Work instructions: Extract, exactly as written, the line that contains "You are a computer-use agent." and all lines after it through the end of the records. Omit pictures.

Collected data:
++++++

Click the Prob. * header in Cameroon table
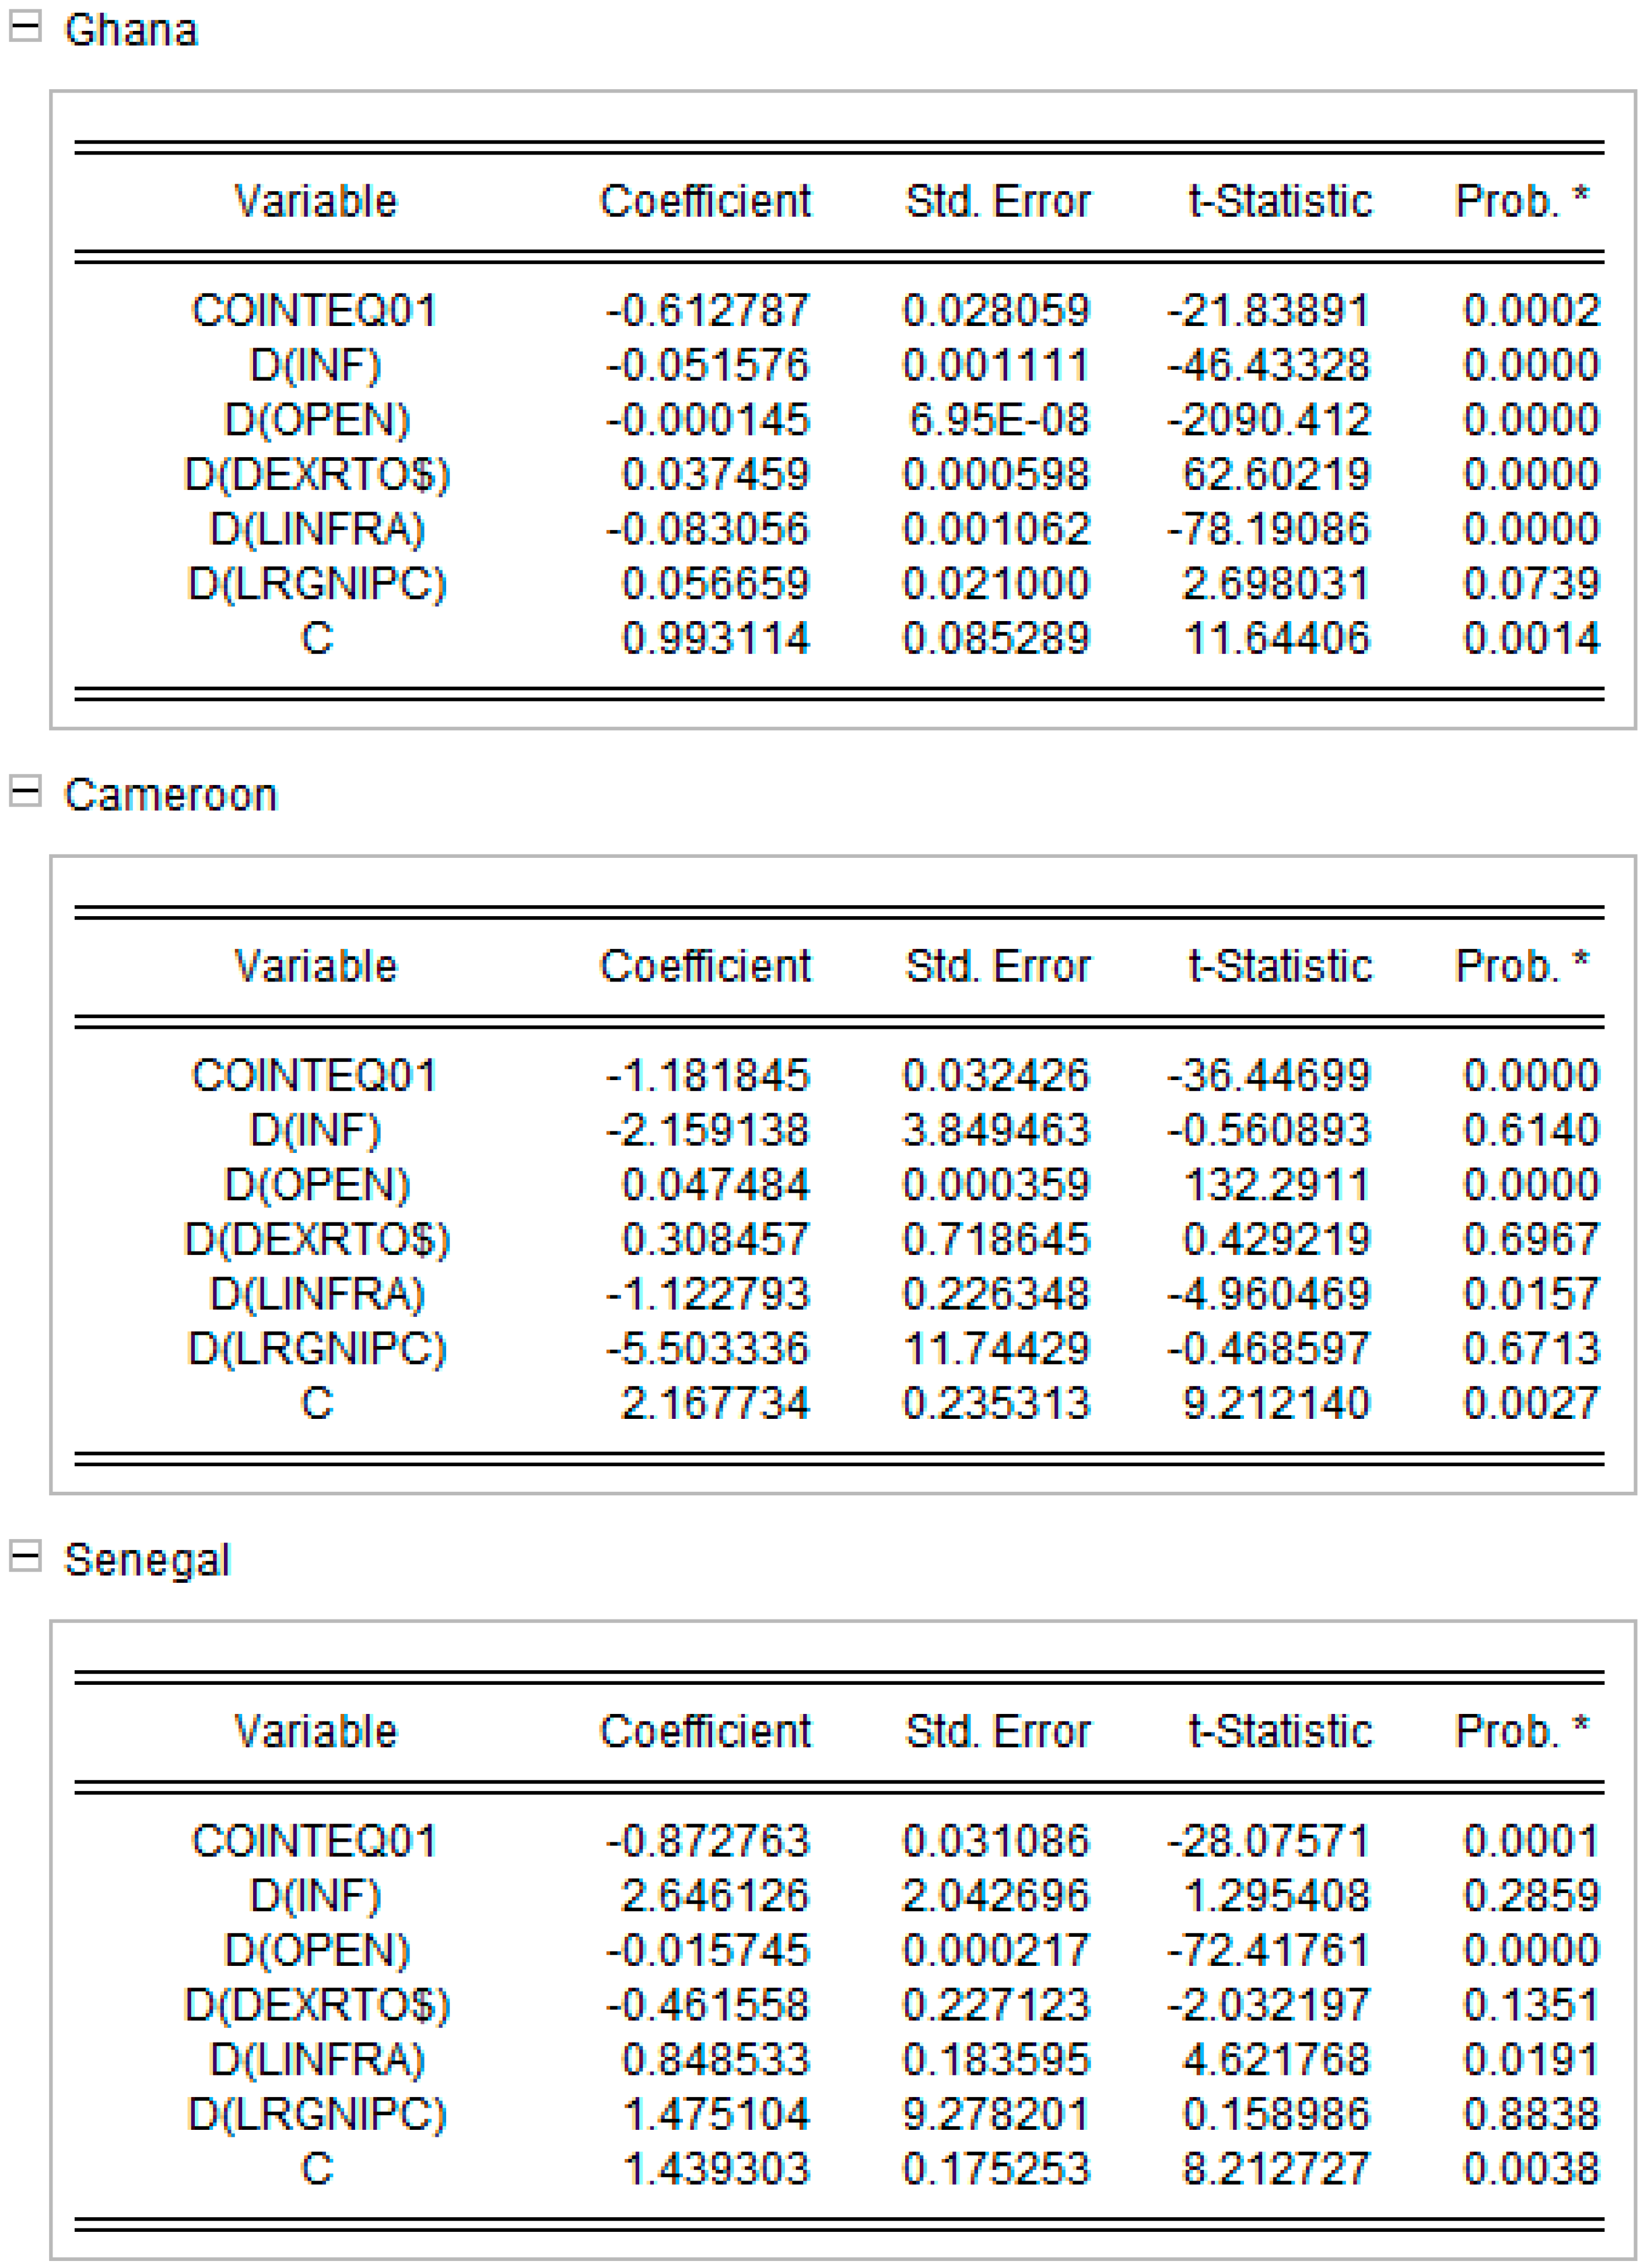click(x=1523, y=967)
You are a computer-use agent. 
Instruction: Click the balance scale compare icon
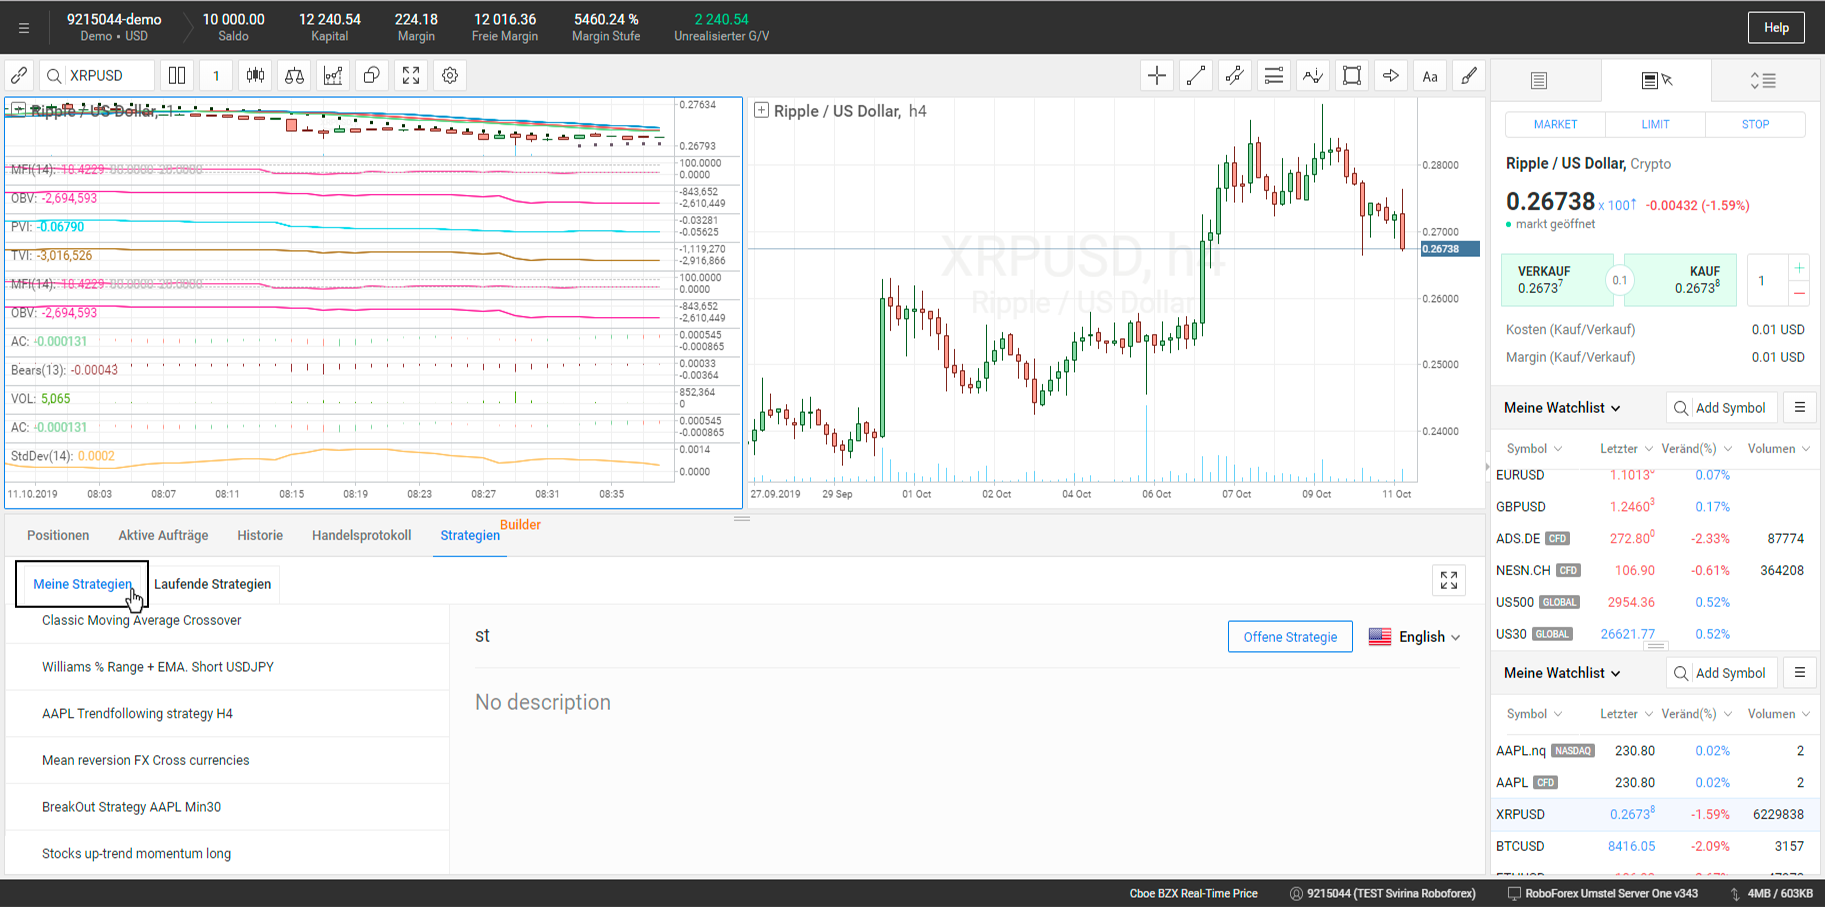pos(294,76)
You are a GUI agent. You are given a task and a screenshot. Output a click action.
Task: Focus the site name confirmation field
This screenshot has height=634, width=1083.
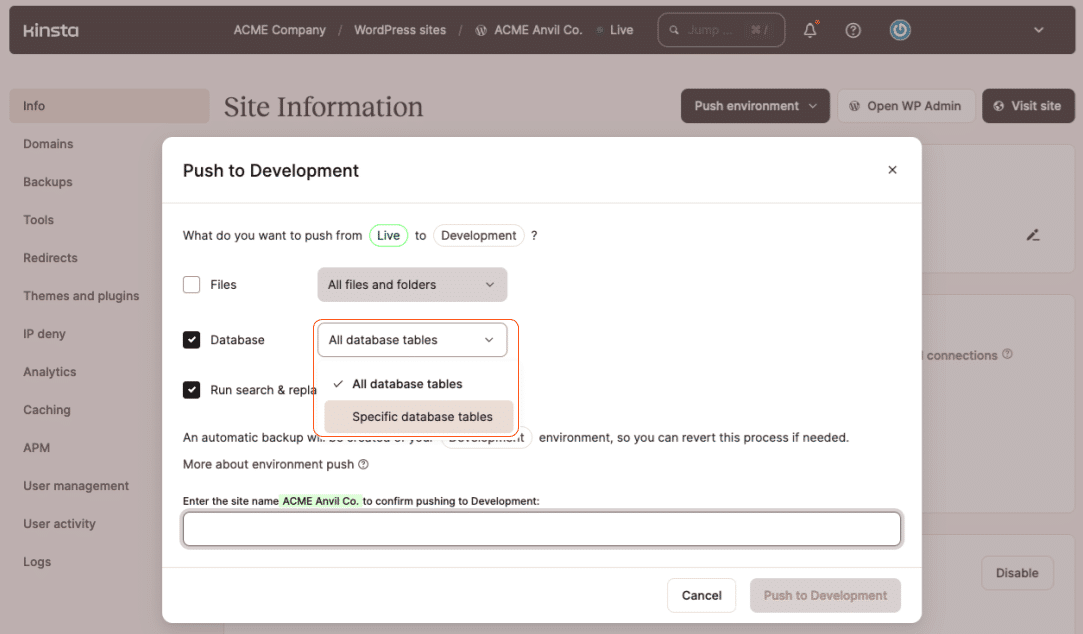[x=541, y=529]
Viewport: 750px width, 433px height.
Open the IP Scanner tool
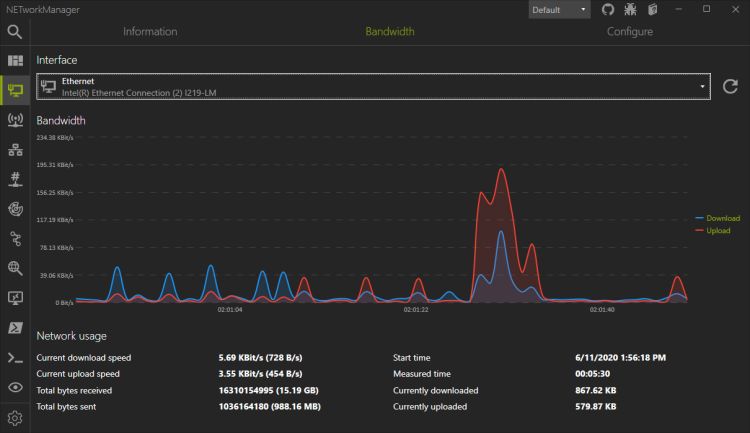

++++++

Reply:
You are a computer-use agent. 
Instruction: Click the balance scale compare icon
pos(294,76)
You are a GUI agent. You are given a task and a screenshot. Output a click action.
Task: Focus the site name confirmation field
This screenshot has height=634, width=1083.
[x=541, y=529]
Viewport: 750px width, 433px height.
Open the IP Scanner tool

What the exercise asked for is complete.